> _PROMPT_
Rewrite the part of the forum thread below that opens with the words containing "It is a variation" and closes with "look pretty similar.", putting "sandstone" wherever "limestone" appears.

> _ARTICLE_

# Know what this is?



## MIfishslayer91 (Dec 24, 2013)

I found this in the little manistee river last July with my wife while we were on our honeymoon. I saw the same thing at this store called the rock shop the day before we found it and it was some kind of fossil but dont remember what.


----------



## Liver and Onions (Nov 24, 2000)

Looks like fossilized coral. Somewhat common, left over from the days when Michigan was at the bottom of a shallow sea. Maybe 200-400 million years ago. My memory might be off on those years.
L & O


----------



## Fishndude (Feb 22, 2003)

It is a variation of Petoskey Stone.


----------



## Anish (Mar 6, 2009)

Pretty cool!
I hate to be a downer, but I think its a porous chunk of limestone. The holes are too varied in size and I'm not seeing any septa. 
What you probably saw at the rock shop was a favosite coral. Porous limestone and favosie look pretty similar.


----------



## Liver and Onions (Nov 24, 2000)

You might be correct. Limestone is made of sea creatures from millions of years ago too, so still in the same ballpark. Easy enough to check for limestone. Put a chunk in some vinegar.....if it fizzes, it's limestone and if not it's fossilized coral. I bet we all did that in H.S. chemistry.

L & O


----------



## swampbuck (Dec 23, 2004)

Here's one for ya Anish, I don't think I ever got the answer on this


----------



## Liver and Onions (Nov 24, 2000)

That is rock and not metal ? Was that cut in half or rock that broke that cleanly ? Wave action will smooth rock over thousands of years. Any chance it being an Indian tool ? Was it found with the coral rocks ?

L & O


----------



## swampbuck (Dec 23, 2004)

There's a glitch, maybe this will work
























The long lobe missing on the one side looks eroded away


----------



## Anish (Mar 6, 2009)

Liver and Onions said:


> That is rock and not metal ? Was that cut in half or rock that broke that cleanly ? Wave action will smooth rock over thousands of years. Any chance it being an Indian tool ? Was it found with the coral rocks ?
> 
> L & O


A tool is what came to mind for me too. Or even a partially carved tool. Is it heavy?
The last picture of the fossil coral is a hexagonaria. It looks like h. percarinata. A Petoskey stone.


----------



## swampbuck (Dec 23, 2004)

How come I can't see the first photos...

It is a rock, like very dense sandstone. It came in a load of stone from a pit between Higgins and Houghton lake(glacial moraine) as did the petoskeys (It's loaded with them). Could have been carried south by glaciers. The break is clean. Probably when it was loaded or dumped from the dump truck. It is layered, like bone...as you can see in the break


















I have been told by a science teacher that possible fossilized vertebrae. It has also been suggested that it is a paleo club head or a type of bird stone....which is a weight from atlatl type weapon, which have been found in this area but smaller. Which could also be possible, as it's the high ground between the lakes, which the natives would have used.

> _RECORDED DATA_
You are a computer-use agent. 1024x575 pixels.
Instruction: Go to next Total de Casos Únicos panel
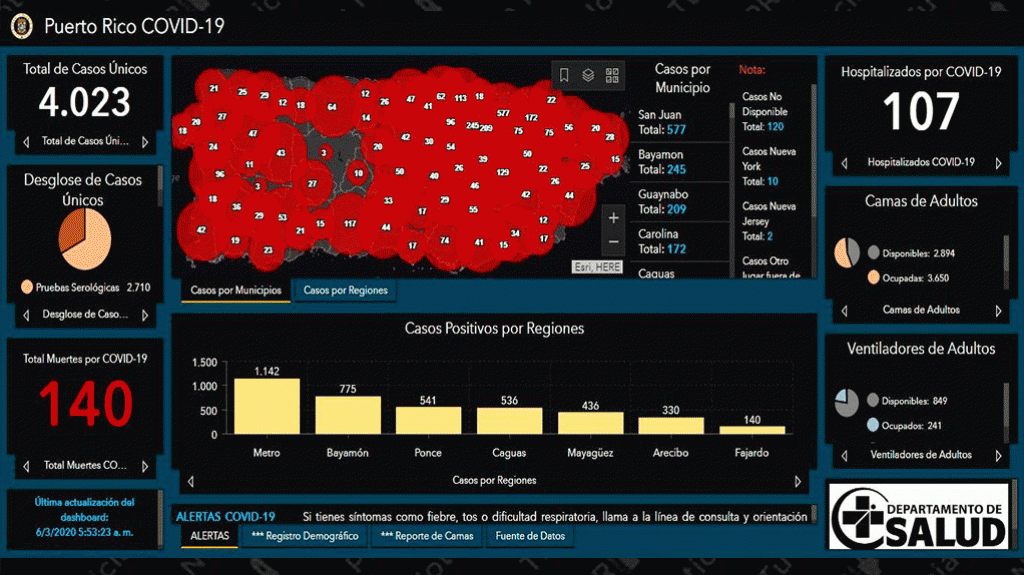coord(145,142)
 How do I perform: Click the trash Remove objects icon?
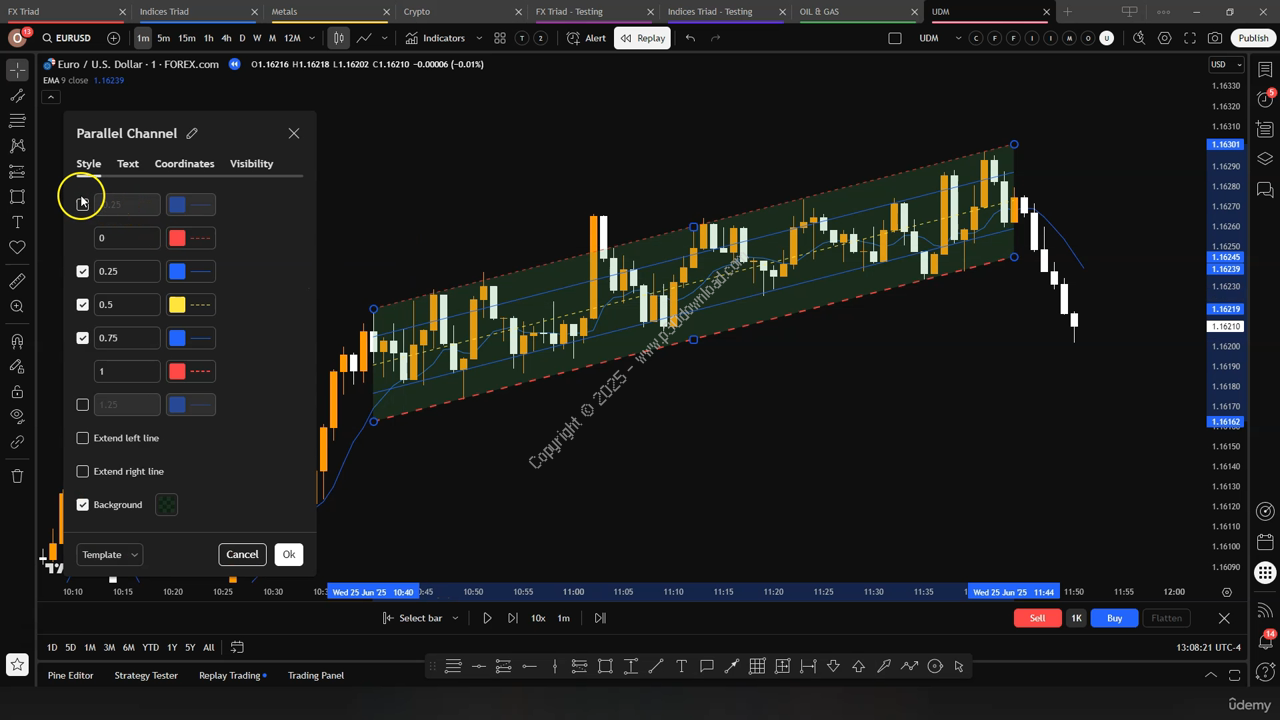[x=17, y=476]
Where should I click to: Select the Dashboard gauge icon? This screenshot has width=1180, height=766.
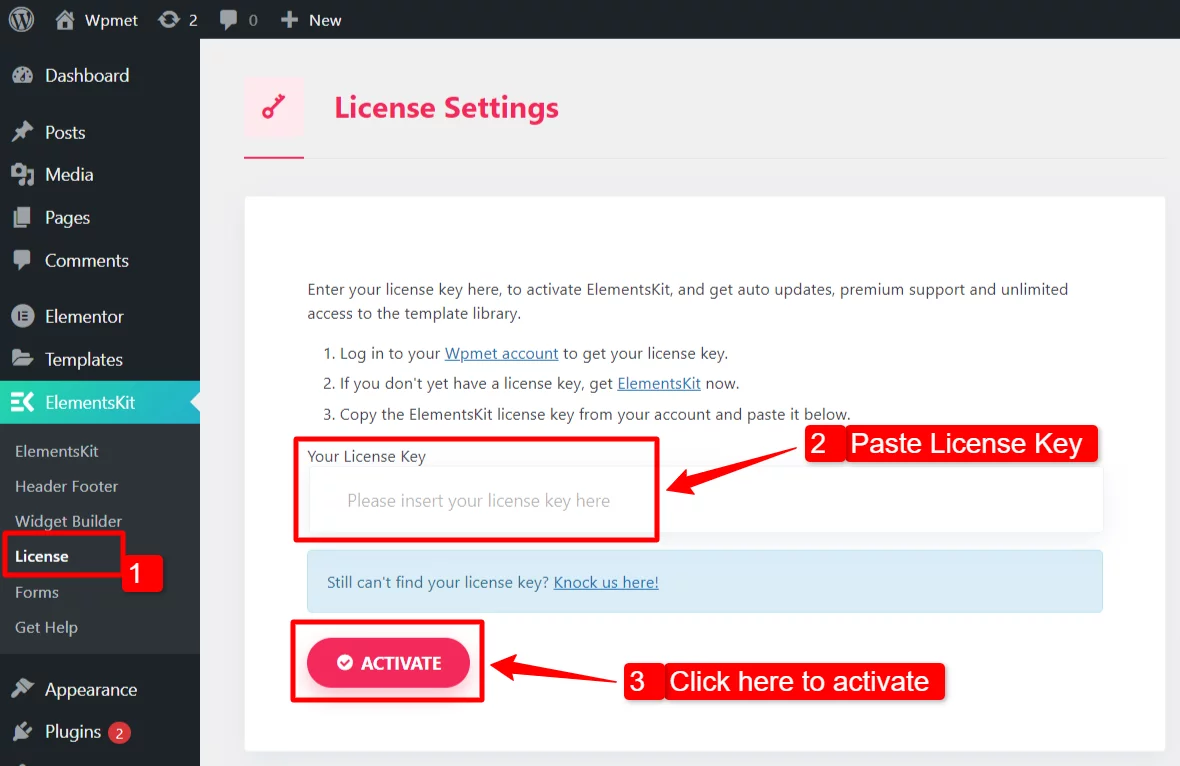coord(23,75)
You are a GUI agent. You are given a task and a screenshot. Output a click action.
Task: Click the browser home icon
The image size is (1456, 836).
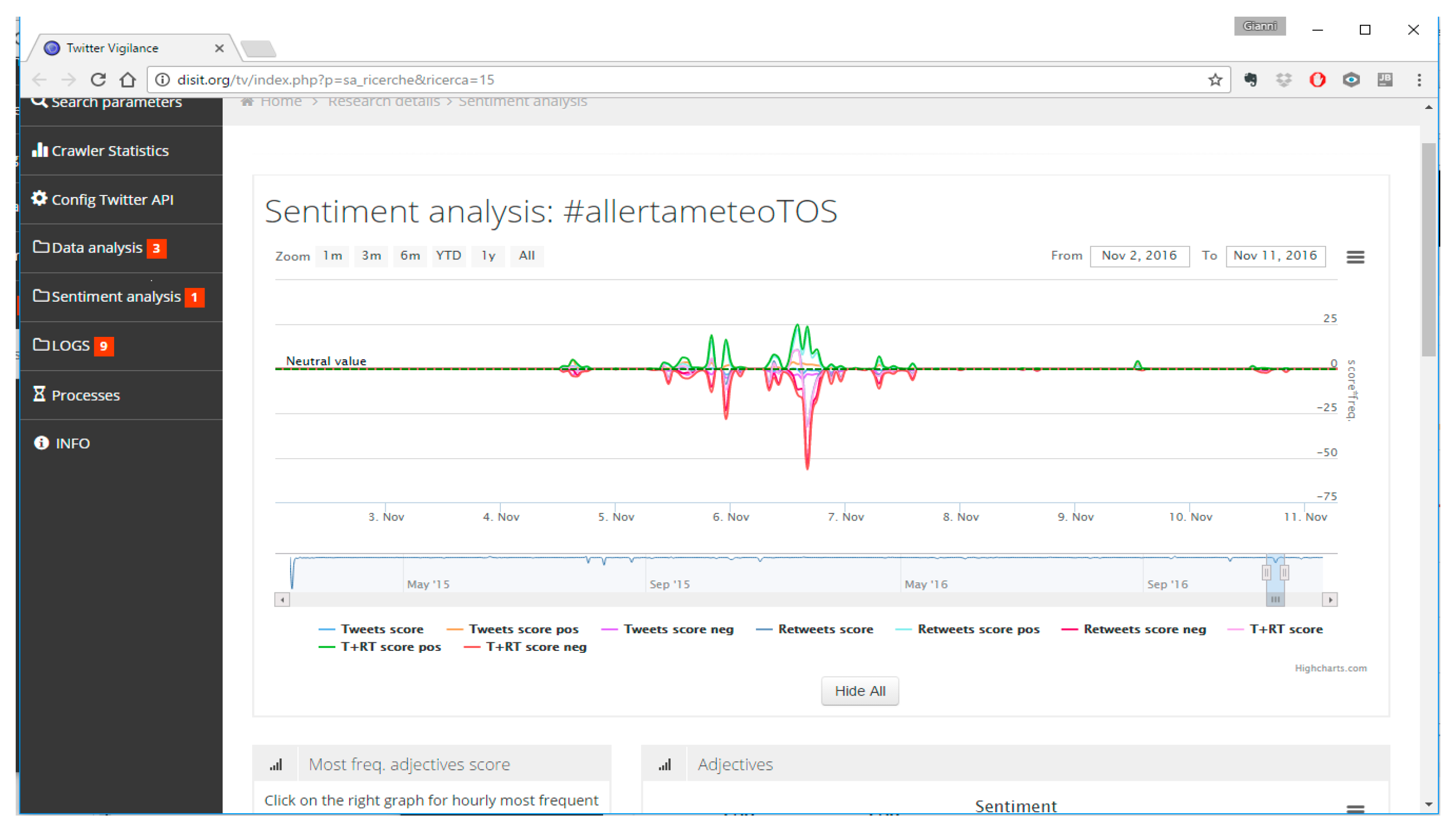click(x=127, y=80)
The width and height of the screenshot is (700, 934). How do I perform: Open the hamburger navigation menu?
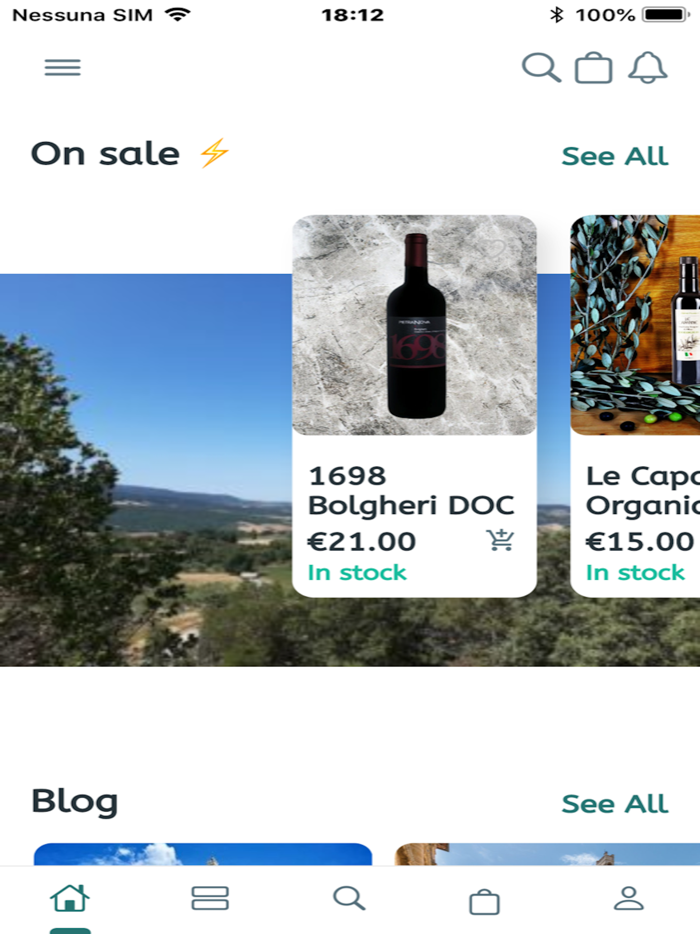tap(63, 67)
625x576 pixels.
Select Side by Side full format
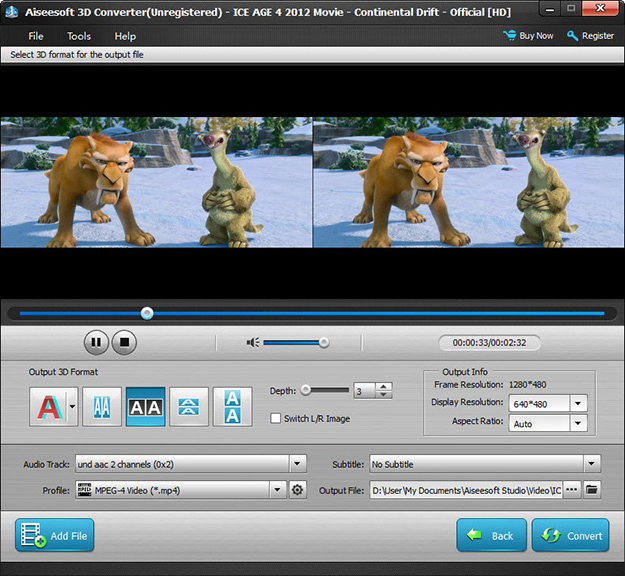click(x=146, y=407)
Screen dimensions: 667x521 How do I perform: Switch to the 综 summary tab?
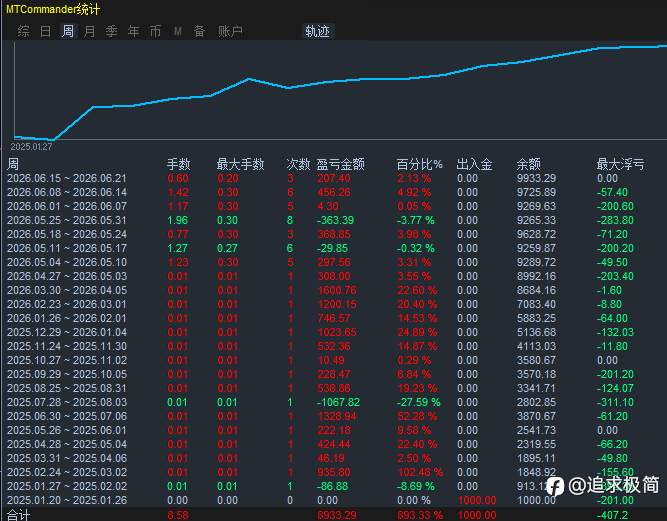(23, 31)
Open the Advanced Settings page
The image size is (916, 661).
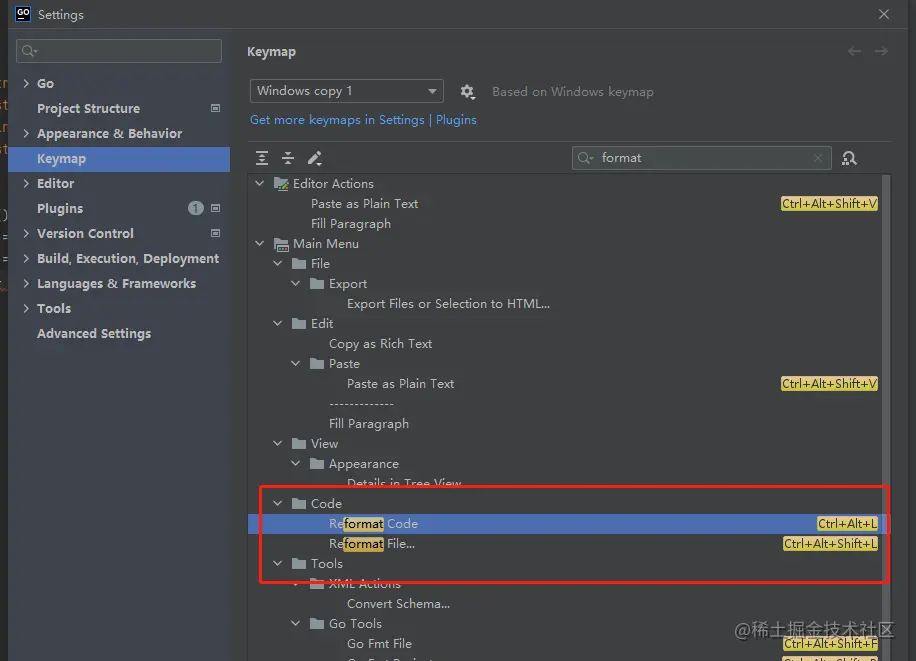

> _OUTPUT OF THE TASK_
It is a variation of Petoskey Stone.


----------



## Anish (Mar 6, 2009)

Pretty cool!
I hate to be a downer, but I think its a porous chunk of sandstone. The holes are too varied in size and I'm not seeing any septa. 
What you probably saw at the rock shop was a favosite coral. Porous sandstone and favosie look pretty similar.